Editorial Excerpts, March 2025
Published: March 10, 2025
… Climate change is real. The world must find ways to produce a lot more energy that does not emit greenhouse gases. Trump’s barrage of orders stands in the way of this objective. …
Halting the disbursement of hundreds of billions in grants and loans under the Inflation Reduction Act is likely to slow the deployment of renewable resources. Moreover, stopping further development of offshore wind generation subverts the objective of ensuring America’s energy supply. …
Most alarming is how Trump’s distaste for clean energy might undermine the ongoing multinational effort to curb greenhouse gas emissions. Lately, this effort has been losing steam. Thirty years after the first United Nations climate summit in Berlin and a decade after the celebrated Paris Agreement, fossil fuels still account for some 80% of the energy humanity consumes. It appears that no country is decarbonizing at the rate it promised under the Paris deal. …
Trump is hostile not only to climate change but also to foreign aid. By curtailing assistance for climate mitigation, America would abandon the affluent nations’ still unfulfilled responsibility to assist less developed countries in decarbonizing. …

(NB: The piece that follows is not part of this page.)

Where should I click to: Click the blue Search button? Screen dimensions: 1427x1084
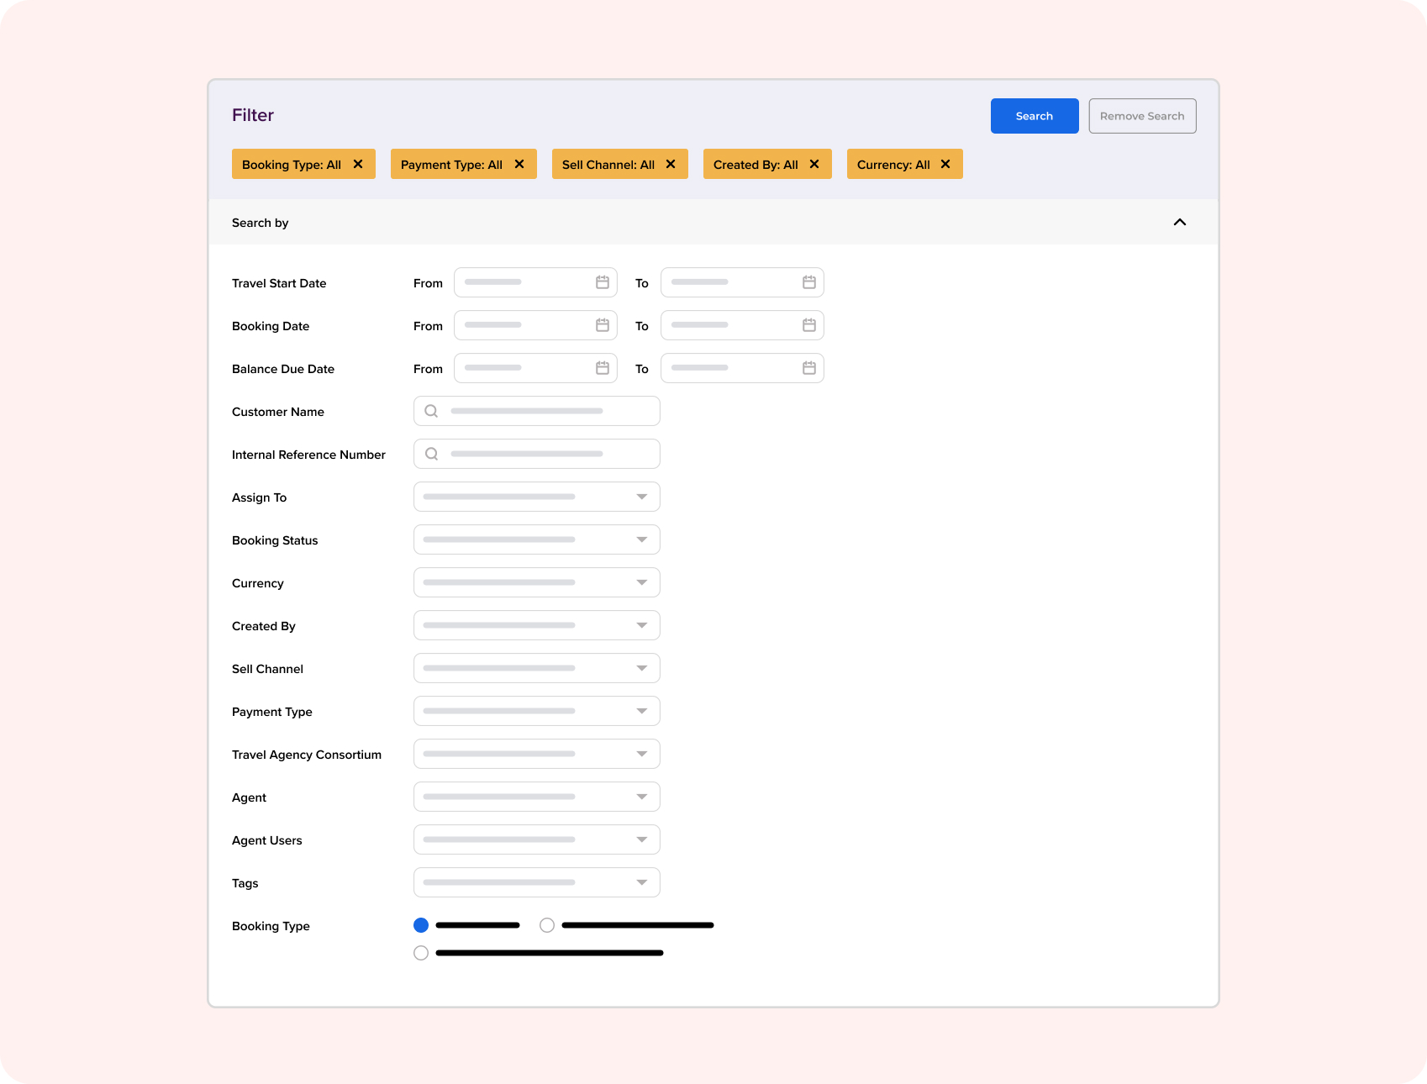click(x=1034, y=116)
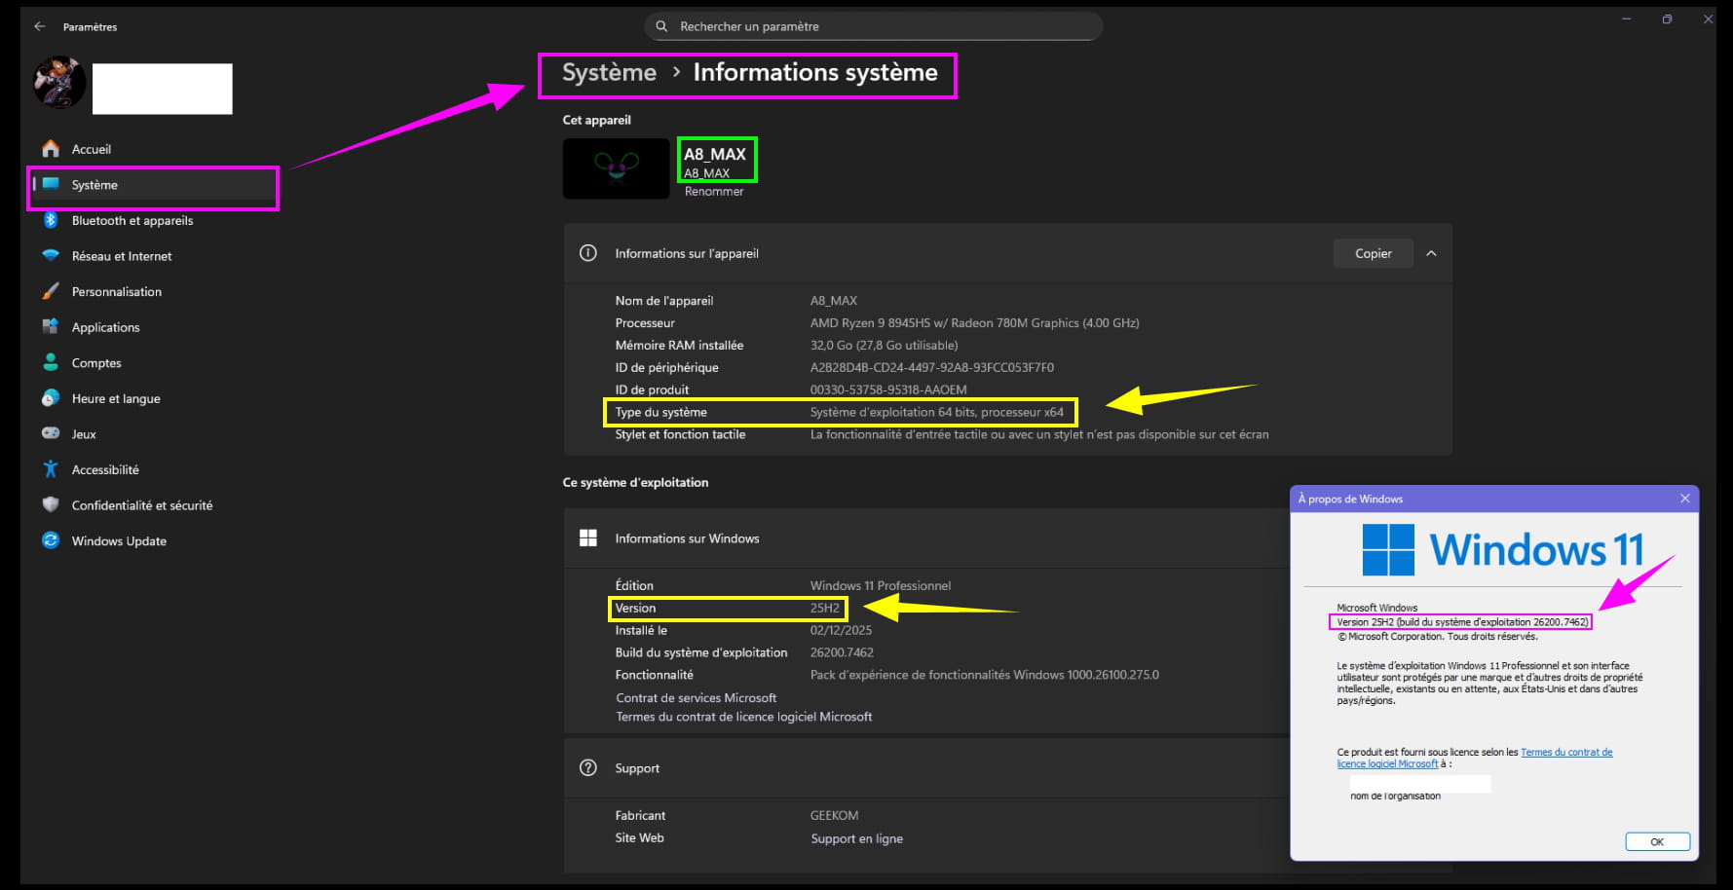Click the Rechercher un paramètre search box

872,27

To the extent that Trump ignores this challenge, he will increase the chance that a true emergency will occur.
– The Washington Post, January 23, 2025
… After the US Supreme Court overturned Roe v. Wade in mid-2022, leaving it to the states to restrict abortion rights in any way they wanted, Missouri became the first state to institute a near-total ban. The procedure was prohibited from the moment of conception in almost all situations, even in cases of rape or incest.
Doctors who violated the ban could face 15 years in prison. The sole, vague exception was for “medical emergencies.” Inevitably, reports arose of women in dire medical distress who were refused necessary abortions because hospitals and doctors felt they had to err on the side of caution if there was any question whether it was dire enough.
The extremism of that ban explains why even in a conservative state like Missouri, the ballot initiative to overturn it was always destined to pass. Anti-choice lawmakers knew that, which is why they tried every trick in the book to prevent a fair up-or-down vote. Their schemes included a failed attempt to change the rules to make ballot measures harder to pass, as well as a campaign of outright lies about what the amendment would do.
That all failed and the amendment passed, by a margin of a little over 3% — not a landslide, but inarguably a victory. …
Pro-choice legislators and activists must vigilantly defend [reproductive] rights in the Legislature, in court, and in the public forum.